L'impôt est-il anti- social ?

 

L’impôt est une charge que toute personne physique ou morale détentrice ou bénéficiaire de revenus est tenue de payer. Il constitue la principale source de recettes des budgets des Etats modernes. Mais le civisme fiscal n’est, assurément, pas la chose la mieux partagée dans nos pays, principalement au Burkina Faso. Elles sont peu nombreuses, les personnes qui payent leurs impôts le cœur léger, heureuses d'avoir accompli leur devoir. L’administration fiscale est très souvent obligée d’employer des moyens juridiques coercitifs. Par ailleurs, avec la montée des prix des produits de première nécessité, certains n’hésitent pas à indexer la fiscalité comme le principal facteur inflationniste. Les syndicats proposent, par exemple, la baisse de certains impôts pour augmenter le pouvoir d’achat. L’impôt serait-il antisocial ? Le débat est ouvert par notre collaborateur spécialiste de la fiscalité.

- - -

### Travail à faire
1. Traduisez en anglais cette phrase du texte sur l'impôt : « Les syndicats proposent, par exemple, la baisse de certains impôts pour augmenter le pouvoir d’achat. »
2. Reprenez, s'il vous plaît, le texte sur l'impôt après sa dernière phrase et poursuivez-le.

### Matériel recueilli
- - -

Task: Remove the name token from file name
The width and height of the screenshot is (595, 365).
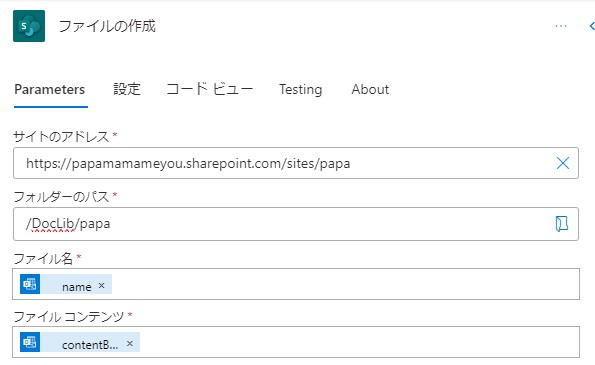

- - -

### Corrigé de l'exercice
1. Unions propose, for example, lowering certain taxes to increase purchasing power.

2.
Les financiers modernes définissent l’impôt comme une prestation pécuniaire requise des personnes physiques et des personnes morales, de droit public et de droit privé, selon leurs capacités contributives, par voie d’autorité, á titre définitif et sans contrepartie précise, en vue de la couverture des charges publiques ou de l’intervention de l’Etat. Cette définition de l’impôt, il faut en convenir, est longue, pas très académique pour les puritains de la langue française, car on y retrouve plusieurs idées qui auraient pu être expliquées séparément. Mais elle a l’énorme avantage de dire tout ce que l’on veut faire faire par la fiscalité en général. Elle permet de comprendre d’un trait les types de contribuables, les conditions de l’imposition et surtout la destination de l’impôt. Et c’est dans ce sens que les critiques envers l’impôt apparaissent. En tant que prestation pécuniaire, l’impôt renvoie á l’argent, c’est-á-dire á ce qui influe sur le pouvoir d’achat. Et comme toute charge, il est mal vu par ceux á qui il est adressé. Il importe cependant d’analyser cette vision avec beaucoup de prudence.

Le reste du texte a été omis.